Bien qu'elle ne s'inscrive pas dans le cadre de la réforme de la carte judiciaire, la reconversion de l'ancien palais de justice de Nantes a constitué un cas intéressant. Ainsi, le conseil général de Loire-Atlantique, qui a conservé la propriété des bâtiments, a consenti en 2010 un bail de longue durée à une société privée afin d'y installer un hôtel quatre étoiles de 136 chambres et intégrant un espace culturel (cf. images du projet sur la page suivante). Selon les services du conseil général, ce projet permettait de répondre à un déficit de l'offre hôtelière dans l'agglomération nantaise tout en respectant le caractère patrimonial du monument ; par ailleurs, il devrait être à l'origine d'environ une centaine de créations d'emplois. Engagés au second semestre 2010, les travaux de reconversion se sont achevés à la fin de l'année 2012.

Le projet nantais semble avoir constitué une source d'inspiration s'agissant de la reconversion des implantations judiciaires abandonnées dans le cadre de la réforme. Après plusieurs années de vaines tentatives de vente de l'ancien palais de justice de Loches, le conseil général de l'Indre-et-Loire a annoncé, au cours du mois de mars 2013, son projet consistant à reconvertir l'immeuble en hôtel trois étoiles.

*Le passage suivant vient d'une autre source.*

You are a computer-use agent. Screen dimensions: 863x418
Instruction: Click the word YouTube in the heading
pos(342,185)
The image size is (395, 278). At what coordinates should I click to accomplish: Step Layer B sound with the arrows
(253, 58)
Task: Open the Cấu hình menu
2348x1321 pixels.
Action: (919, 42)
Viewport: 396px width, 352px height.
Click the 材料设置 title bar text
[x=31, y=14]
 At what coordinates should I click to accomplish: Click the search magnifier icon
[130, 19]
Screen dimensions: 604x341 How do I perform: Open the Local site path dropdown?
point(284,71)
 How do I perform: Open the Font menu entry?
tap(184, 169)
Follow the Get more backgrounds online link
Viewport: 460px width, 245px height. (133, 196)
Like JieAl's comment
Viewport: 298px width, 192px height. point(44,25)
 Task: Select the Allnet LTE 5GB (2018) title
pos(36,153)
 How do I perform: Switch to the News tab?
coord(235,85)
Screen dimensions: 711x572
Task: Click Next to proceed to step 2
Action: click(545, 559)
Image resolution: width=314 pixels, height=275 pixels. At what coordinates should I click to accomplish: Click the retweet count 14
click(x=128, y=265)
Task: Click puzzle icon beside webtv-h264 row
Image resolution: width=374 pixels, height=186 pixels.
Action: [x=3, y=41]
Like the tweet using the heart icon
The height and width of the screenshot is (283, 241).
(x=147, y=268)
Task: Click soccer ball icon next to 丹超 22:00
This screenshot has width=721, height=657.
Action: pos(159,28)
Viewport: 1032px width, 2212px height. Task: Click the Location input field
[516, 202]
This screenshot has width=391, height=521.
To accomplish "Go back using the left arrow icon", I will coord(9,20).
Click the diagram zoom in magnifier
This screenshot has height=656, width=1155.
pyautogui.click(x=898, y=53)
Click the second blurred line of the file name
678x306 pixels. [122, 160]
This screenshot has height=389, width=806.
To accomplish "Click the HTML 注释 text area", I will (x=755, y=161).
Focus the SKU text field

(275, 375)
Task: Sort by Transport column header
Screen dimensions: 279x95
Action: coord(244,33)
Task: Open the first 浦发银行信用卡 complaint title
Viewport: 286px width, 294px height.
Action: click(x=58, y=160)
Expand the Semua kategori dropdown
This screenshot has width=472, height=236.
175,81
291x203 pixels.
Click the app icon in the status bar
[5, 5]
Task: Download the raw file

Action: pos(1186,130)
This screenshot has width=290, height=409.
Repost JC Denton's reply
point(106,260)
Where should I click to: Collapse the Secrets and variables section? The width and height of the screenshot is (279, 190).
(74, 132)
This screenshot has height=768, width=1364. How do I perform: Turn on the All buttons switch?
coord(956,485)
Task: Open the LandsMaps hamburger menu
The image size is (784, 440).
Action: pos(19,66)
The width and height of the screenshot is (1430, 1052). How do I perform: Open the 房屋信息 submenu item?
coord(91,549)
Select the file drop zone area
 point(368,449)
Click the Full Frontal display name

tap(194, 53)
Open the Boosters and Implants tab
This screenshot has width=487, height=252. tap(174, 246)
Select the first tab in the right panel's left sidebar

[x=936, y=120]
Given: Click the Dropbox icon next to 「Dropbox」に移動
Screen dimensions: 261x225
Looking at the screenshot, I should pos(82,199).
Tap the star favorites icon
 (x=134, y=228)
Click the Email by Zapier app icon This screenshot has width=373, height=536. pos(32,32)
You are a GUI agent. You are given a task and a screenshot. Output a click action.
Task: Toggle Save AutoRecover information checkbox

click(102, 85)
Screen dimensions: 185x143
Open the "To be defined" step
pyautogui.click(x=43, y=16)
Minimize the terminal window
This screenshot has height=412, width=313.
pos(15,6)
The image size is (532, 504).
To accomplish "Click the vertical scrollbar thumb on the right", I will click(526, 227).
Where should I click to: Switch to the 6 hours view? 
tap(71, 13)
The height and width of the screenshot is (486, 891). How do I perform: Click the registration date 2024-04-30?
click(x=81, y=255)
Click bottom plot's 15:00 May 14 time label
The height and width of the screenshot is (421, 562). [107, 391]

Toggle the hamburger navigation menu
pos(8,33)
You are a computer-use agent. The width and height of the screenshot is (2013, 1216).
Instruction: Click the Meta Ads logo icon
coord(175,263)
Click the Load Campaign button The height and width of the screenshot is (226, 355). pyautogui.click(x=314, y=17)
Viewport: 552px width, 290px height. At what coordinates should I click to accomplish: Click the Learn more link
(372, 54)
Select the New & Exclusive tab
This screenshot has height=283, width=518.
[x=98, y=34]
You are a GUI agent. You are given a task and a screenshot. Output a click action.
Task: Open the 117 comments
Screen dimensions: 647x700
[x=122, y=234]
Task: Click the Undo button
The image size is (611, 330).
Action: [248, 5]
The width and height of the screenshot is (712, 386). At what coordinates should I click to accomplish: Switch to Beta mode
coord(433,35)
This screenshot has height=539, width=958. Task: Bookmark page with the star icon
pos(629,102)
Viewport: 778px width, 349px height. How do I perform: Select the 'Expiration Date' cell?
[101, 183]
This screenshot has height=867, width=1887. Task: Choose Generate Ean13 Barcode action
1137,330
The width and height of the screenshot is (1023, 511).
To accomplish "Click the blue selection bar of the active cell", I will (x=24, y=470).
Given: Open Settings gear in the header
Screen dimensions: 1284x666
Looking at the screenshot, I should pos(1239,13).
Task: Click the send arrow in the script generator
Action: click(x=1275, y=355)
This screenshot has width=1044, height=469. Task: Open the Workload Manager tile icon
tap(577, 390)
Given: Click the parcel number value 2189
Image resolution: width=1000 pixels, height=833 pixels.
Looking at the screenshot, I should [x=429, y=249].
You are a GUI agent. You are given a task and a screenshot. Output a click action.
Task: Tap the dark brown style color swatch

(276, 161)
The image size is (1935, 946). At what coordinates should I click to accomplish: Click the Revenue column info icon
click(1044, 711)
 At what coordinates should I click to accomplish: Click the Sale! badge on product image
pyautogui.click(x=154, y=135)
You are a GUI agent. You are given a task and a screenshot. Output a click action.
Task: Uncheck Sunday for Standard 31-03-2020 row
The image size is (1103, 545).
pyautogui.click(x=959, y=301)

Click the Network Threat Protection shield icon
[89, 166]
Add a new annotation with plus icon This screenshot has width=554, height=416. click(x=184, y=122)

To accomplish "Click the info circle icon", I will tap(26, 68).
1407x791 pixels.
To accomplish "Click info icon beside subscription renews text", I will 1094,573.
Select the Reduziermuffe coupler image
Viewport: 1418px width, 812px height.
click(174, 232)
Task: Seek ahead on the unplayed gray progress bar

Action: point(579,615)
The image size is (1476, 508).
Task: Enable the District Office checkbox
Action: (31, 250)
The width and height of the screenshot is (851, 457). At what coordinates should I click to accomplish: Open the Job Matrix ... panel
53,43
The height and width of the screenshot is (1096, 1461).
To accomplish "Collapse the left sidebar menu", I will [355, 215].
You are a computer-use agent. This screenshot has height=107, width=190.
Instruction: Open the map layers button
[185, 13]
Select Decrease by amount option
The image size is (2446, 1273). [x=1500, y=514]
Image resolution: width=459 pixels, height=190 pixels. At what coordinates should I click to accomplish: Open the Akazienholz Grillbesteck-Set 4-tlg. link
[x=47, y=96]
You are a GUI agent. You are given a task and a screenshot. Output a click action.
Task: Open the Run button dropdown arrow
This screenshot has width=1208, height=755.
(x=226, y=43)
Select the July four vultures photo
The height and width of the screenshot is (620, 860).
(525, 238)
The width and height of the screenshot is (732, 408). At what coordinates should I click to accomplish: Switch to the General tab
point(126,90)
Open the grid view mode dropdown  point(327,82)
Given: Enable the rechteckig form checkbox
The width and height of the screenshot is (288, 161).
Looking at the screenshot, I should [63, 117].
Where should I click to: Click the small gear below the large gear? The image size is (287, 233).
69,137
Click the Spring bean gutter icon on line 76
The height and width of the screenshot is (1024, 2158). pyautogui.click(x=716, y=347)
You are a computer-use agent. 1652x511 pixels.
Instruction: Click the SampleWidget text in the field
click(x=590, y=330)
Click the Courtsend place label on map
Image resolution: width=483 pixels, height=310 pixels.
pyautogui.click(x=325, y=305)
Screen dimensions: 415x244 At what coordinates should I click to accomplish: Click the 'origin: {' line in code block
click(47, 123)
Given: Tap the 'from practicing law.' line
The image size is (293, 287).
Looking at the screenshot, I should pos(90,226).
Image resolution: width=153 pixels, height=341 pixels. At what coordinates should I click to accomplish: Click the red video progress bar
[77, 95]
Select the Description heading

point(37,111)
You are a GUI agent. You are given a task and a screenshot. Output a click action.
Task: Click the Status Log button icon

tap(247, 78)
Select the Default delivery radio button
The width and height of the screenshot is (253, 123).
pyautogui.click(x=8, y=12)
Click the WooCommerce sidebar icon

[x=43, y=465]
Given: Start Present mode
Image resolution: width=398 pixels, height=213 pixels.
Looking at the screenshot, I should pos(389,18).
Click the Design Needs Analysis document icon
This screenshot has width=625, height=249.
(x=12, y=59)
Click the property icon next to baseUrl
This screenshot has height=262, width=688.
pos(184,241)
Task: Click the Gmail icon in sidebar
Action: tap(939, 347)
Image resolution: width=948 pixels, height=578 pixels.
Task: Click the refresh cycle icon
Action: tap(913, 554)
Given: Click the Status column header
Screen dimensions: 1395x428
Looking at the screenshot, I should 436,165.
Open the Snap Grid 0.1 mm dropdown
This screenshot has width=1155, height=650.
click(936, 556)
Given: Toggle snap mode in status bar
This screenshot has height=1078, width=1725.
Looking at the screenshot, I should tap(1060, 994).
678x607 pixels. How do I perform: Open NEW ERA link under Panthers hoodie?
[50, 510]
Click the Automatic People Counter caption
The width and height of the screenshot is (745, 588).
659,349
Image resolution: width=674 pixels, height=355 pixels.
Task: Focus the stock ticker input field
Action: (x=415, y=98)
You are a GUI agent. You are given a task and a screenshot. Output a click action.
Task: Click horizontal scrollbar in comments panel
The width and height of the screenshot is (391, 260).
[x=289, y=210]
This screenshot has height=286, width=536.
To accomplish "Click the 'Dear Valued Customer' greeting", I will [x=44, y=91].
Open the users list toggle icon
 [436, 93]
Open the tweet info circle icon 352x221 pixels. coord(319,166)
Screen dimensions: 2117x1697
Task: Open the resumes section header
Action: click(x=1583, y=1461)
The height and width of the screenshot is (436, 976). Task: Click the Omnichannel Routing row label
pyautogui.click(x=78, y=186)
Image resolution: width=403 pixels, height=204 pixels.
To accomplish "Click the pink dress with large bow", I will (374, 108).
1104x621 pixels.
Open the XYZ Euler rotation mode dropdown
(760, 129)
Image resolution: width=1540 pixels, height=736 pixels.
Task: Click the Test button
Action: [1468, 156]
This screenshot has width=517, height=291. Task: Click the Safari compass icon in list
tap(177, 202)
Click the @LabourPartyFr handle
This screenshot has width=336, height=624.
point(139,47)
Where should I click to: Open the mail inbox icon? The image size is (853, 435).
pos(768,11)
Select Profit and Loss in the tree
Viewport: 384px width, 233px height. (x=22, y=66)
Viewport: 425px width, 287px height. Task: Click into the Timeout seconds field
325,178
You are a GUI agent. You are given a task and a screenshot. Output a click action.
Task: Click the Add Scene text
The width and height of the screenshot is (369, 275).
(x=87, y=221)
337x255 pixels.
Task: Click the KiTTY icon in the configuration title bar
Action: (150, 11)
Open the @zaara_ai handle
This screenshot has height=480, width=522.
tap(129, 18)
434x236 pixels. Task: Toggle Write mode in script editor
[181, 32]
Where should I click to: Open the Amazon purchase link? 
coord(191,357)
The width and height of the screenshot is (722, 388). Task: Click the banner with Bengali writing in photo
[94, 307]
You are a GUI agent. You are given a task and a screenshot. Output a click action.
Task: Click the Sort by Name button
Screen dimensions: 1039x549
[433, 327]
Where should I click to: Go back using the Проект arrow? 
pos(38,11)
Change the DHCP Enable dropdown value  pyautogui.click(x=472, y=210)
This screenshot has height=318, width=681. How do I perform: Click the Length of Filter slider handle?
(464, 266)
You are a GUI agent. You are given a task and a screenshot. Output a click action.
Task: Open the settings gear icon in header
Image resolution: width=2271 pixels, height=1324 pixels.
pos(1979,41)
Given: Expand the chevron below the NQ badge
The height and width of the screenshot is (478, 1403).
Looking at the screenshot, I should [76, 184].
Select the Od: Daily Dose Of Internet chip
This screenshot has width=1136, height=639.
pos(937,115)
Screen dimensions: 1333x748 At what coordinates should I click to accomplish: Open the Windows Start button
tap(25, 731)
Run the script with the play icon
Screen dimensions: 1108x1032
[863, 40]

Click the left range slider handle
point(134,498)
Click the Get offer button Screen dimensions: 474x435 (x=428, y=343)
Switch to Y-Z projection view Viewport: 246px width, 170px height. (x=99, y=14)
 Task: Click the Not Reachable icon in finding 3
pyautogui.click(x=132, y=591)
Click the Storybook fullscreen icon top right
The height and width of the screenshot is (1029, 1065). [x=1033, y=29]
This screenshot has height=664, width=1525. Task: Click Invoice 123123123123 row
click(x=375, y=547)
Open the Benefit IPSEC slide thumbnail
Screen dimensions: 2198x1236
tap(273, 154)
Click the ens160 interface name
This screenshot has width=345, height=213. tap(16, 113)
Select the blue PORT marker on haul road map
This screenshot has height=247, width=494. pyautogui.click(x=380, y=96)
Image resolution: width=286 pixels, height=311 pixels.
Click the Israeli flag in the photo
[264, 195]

Enfin, il a été porté à la connaissance de vos rapporteurs spéciaux que certaines collectivités territoriales envisageaient de transformer les locaux judiciaires abandonnés en lieux à vocation touristique ou culturelle (salles d'exposition, salles de ventes, restaurants, etc.).


* 72 Cf. article paru dans Le Monde du 2 août 2011, « Tribunaux à vendre, pas cher » de Mme Pascale Robert-Diard.

* 73 Cf. article paru dans Le Monde du 30 août 2012, « Le rhinocéros qui fait jaser Avallon » de M. Philippe Dagen.